Bruxelles, 13/09/2001 (Agence Europe) - A la veille de la seconde lecture du "paquet télécom" au Parlement européen (PE), l'ECCA (European Cable Communications Association), qui défend les intérêts du secteur du câble au niveau de l'UE, vient de publier sa position concernant ce dossier en vue d'une rencontre avec un certain nombre de parlementaires concernés, parmi lesquels Astrid Thors (ELDR, Finlande), Colette Flesch (ELDR, Luxembourg) et Malcolm Harbour (PPE-DE, Royaume-Uni). Cette réunion, qui devait avoir lieu mercredi, a été reportée en raison de l'actualité, et se tiendra dans les jours à venir. L'ECCA y sera notamment représentée par son président, Marc Mesle.
L'ECCA se félicite de l'adhésion du PE au mécanisme de consultation et de transparence préconisé par la Commission et souligne qu'en prévoyant de permettre à l'Exécutif européen d'agir contre toute autorité de régulation nationale qui enfreindrait le droit communautaire, les propositions déposées en juillet 2000 - en particulier l'article 6 de la proposition de directive-cadre - fournissent une occasion de mettre sur pied un véritable marché unique dans le domaine des communications.
L'association s'inquiète toutefois de certaines dispositions relatives aux normes obligatoires.
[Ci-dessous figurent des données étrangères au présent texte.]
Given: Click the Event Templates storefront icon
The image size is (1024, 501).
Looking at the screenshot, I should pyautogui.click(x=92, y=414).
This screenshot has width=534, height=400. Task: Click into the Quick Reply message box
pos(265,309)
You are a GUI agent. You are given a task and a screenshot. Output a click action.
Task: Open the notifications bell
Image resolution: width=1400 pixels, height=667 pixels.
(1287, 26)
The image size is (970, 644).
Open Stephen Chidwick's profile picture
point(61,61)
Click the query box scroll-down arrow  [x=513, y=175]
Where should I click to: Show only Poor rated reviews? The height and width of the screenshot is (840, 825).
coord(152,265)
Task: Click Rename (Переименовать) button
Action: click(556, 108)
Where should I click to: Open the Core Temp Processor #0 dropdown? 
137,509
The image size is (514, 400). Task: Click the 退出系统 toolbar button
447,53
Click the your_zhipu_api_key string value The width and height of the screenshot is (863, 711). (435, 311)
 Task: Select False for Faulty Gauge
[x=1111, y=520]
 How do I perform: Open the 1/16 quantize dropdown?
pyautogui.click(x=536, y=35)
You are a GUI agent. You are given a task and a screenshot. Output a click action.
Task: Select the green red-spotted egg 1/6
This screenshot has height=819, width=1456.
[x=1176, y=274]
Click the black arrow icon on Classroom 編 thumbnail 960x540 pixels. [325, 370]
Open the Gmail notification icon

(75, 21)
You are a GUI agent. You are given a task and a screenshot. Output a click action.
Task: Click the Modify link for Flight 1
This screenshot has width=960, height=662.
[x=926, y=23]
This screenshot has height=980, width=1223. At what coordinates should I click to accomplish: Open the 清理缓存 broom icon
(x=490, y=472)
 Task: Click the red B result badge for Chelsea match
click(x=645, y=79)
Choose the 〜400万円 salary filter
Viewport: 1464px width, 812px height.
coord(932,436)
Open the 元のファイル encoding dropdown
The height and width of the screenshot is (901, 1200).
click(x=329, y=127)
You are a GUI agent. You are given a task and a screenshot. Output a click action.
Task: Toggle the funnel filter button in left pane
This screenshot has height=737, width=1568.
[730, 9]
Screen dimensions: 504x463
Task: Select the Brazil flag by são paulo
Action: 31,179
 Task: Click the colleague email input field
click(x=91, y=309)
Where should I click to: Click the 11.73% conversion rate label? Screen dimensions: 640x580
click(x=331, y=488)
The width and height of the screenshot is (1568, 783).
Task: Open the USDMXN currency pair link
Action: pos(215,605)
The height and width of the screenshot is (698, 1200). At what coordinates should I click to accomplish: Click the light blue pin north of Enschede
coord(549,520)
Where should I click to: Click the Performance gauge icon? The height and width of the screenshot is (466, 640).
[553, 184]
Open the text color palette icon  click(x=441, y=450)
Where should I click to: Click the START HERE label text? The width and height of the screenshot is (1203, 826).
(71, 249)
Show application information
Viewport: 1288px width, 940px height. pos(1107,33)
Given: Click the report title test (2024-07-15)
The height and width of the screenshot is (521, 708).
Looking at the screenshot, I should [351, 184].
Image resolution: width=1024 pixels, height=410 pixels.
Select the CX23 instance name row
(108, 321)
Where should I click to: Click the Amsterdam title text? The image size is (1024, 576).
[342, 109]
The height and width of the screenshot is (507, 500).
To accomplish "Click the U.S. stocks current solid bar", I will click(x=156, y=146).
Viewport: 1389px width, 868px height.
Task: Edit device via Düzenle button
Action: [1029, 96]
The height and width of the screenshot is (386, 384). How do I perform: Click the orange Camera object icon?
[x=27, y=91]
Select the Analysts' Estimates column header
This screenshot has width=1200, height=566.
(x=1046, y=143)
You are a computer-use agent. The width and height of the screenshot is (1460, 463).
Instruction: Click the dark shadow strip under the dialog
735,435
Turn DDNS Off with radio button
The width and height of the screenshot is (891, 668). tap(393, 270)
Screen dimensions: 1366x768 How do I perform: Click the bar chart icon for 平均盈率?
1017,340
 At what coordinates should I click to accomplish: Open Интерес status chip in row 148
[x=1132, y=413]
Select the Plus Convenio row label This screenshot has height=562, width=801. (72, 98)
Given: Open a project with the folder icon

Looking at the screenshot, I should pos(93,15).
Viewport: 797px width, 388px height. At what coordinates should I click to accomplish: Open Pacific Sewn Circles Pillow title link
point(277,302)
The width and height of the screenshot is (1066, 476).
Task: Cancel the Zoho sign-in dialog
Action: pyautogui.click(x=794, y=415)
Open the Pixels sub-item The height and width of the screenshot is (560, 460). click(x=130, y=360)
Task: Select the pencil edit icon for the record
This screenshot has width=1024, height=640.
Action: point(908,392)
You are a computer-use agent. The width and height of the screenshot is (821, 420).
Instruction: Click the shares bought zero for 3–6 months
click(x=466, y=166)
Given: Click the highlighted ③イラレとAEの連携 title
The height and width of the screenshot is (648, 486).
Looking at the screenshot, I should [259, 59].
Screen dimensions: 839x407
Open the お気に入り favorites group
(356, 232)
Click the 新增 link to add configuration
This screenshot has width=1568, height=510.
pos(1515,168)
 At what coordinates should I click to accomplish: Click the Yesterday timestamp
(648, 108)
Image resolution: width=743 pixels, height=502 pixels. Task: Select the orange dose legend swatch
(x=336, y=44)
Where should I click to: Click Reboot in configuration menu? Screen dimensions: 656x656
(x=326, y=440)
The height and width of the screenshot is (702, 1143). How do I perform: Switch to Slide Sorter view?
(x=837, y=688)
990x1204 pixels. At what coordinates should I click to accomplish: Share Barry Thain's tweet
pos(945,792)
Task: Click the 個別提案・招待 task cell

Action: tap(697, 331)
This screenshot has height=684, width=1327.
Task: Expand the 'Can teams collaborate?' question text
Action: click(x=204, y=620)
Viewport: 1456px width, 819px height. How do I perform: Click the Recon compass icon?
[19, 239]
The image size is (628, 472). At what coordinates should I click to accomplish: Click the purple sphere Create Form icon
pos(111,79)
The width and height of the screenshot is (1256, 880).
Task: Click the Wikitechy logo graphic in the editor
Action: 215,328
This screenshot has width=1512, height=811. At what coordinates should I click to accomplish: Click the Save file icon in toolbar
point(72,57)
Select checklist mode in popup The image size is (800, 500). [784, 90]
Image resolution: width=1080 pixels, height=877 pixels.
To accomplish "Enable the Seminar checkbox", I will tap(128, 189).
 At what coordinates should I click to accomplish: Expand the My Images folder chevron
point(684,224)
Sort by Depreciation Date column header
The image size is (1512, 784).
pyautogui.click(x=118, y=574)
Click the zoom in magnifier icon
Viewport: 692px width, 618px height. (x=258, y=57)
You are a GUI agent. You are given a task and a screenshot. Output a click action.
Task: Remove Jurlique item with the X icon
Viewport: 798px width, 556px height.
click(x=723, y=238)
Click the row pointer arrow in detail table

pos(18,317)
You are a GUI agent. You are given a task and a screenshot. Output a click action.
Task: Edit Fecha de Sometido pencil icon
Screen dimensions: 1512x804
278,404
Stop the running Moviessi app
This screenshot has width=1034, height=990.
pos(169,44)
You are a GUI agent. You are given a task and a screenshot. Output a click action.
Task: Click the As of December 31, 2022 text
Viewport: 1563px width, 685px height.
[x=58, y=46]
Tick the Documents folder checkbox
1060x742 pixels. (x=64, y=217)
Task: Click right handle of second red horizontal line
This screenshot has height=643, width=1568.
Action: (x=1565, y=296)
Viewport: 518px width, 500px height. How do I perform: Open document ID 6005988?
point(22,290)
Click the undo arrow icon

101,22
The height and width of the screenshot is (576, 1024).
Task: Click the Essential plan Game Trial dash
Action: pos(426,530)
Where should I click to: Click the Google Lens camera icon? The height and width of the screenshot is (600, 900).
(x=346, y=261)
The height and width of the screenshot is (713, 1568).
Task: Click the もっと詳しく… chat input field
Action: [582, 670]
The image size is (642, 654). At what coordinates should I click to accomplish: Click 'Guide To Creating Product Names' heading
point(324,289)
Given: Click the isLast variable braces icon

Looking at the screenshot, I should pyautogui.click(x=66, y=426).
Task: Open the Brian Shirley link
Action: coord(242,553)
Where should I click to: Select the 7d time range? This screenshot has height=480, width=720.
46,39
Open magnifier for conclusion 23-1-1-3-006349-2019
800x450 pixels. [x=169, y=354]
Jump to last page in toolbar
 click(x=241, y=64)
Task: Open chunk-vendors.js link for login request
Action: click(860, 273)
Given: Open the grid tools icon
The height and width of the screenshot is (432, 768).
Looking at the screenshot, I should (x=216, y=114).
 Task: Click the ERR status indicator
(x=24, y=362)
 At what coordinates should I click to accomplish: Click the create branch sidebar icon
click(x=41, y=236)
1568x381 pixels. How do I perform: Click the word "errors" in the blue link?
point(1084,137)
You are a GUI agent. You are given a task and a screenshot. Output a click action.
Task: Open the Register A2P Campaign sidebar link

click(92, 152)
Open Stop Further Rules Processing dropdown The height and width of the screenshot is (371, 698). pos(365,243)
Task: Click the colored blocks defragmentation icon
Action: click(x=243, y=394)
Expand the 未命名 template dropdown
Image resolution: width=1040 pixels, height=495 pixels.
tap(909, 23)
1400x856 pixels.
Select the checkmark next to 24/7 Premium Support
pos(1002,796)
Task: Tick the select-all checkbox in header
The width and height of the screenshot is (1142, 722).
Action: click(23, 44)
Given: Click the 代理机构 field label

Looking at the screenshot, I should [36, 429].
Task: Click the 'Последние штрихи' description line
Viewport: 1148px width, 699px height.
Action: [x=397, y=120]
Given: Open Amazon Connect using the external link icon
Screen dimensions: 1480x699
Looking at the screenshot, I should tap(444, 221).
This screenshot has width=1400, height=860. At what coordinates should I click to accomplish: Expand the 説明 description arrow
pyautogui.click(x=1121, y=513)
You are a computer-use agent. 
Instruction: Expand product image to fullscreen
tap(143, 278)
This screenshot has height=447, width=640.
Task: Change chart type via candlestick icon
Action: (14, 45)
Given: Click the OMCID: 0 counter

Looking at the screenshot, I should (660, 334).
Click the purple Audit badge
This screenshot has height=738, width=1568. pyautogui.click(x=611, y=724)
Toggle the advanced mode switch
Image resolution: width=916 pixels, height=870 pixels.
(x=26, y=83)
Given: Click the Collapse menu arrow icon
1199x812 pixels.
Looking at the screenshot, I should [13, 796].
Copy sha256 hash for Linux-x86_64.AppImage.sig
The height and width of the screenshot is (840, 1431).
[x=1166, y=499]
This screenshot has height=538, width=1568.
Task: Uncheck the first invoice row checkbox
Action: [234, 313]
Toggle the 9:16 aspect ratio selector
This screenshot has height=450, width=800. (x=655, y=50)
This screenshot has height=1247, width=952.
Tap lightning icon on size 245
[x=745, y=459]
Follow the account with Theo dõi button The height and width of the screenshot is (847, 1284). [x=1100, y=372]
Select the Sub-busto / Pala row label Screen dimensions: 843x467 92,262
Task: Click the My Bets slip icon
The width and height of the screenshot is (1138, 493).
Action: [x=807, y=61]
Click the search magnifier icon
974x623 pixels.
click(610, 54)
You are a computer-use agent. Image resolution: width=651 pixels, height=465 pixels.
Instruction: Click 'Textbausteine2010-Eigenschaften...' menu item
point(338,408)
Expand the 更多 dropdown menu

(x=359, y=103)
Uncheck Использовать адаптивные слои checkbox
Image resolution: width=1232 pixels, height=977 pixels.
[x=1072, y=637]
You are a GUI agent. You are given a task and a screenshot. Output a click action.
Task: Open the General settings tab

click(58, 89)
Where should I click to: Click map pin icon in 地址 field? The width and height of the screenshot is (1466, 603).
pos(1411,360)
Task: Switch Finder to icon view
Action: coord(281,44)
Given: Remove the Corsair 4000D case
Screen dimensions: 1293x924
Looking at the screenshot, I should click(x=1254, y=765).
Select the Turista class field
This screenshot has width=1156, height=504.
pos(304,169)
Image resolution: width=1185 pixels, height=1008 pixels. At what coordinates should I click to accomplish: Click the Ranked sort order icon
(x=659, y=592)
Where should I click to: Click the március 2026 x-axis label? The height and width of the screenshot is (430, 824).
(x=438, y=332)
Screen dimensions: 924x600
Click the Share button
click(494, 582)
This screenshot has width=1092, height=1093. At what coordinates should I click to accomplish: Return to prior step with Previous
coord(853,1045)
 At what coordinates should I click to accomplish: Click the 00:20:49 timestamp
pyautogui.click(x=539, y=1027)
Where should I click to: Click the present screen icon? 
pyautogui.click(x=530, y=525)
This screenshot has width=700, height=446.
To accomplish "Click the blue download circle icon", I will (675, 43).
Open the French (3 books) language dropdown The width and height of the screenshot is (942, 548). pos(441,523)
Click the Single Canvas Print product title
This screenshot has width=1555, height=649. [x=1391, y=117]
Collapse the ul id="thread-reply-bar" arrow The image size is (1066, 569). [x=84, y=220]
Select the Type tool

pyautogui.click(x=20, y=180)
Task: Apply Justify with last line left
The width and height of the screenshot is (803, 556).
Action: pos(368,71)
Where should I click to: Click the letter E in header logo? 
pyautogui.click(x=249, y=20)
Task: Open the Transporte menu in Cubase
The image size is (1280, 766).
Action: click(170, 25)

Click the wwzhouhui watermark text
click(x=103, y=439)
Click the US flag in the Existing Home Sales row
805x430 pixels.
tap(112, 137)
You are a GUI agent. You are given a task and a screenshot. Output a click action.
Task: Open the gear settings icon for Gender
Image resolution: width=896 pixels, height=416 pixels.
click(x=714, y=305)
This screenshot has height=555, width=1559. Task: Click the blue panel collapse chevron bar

Lors de la première lecture de la proposition de directive-cadre et de celle relative au service universel, les membres du Parlement se sont prononcés en faveur de l'imposition du standard MHP (Media Home Platform) pour les décodeurs digitaux. Dans des amendements à la proposition sur le service universel, ils ont appelé à l'introduction d'un interface commun pour les systèmes à accès conditionnel. L'ECCA, en revanche, plaide pour l'introduction volontaire, donc non obligatoire, de services basés sur le MHP. L'association s'oppose également à l'imposition d'un interface commun. Pour elle, l'obligation de recourir à un API (Application Programme Interface) standardisé (basé sur le MHP) et à un interface commun dans les décodeurs aura de sérieuses conséquences pour le développement de la TV digitale en Europe. Rappelons que l'intérêt du câble réside dans sa capacité à fournir des services multimédia à grande vitesse ainsi que des services interactifs.
Enfin, l'ECCA estime que vouloir imposer aux opérateurs du câble l'acheminement de services ou de chaînes particuliers ("must carry") constitue une restriction à la libre circulation des services et limite leur capacité de transmettre des programmes de leur choix, ce qui provoque une distorsion de concurrence entraînant une répartition inefficace de la capacité du câble. C'est pourquoi l'association considère que l'article 26 de la directive sur le service universel devrait prévoir que le "must carry" soit proportionné et limité à des objectifs d'intérêt public bien définis et que les opérateurs reçoivent une compensation juste et raisonnable pour l'acheminement obligatoire des chaînes, soit une compensation reflétant le coût de leur transport en lieu et place d'autres chaînes ou services.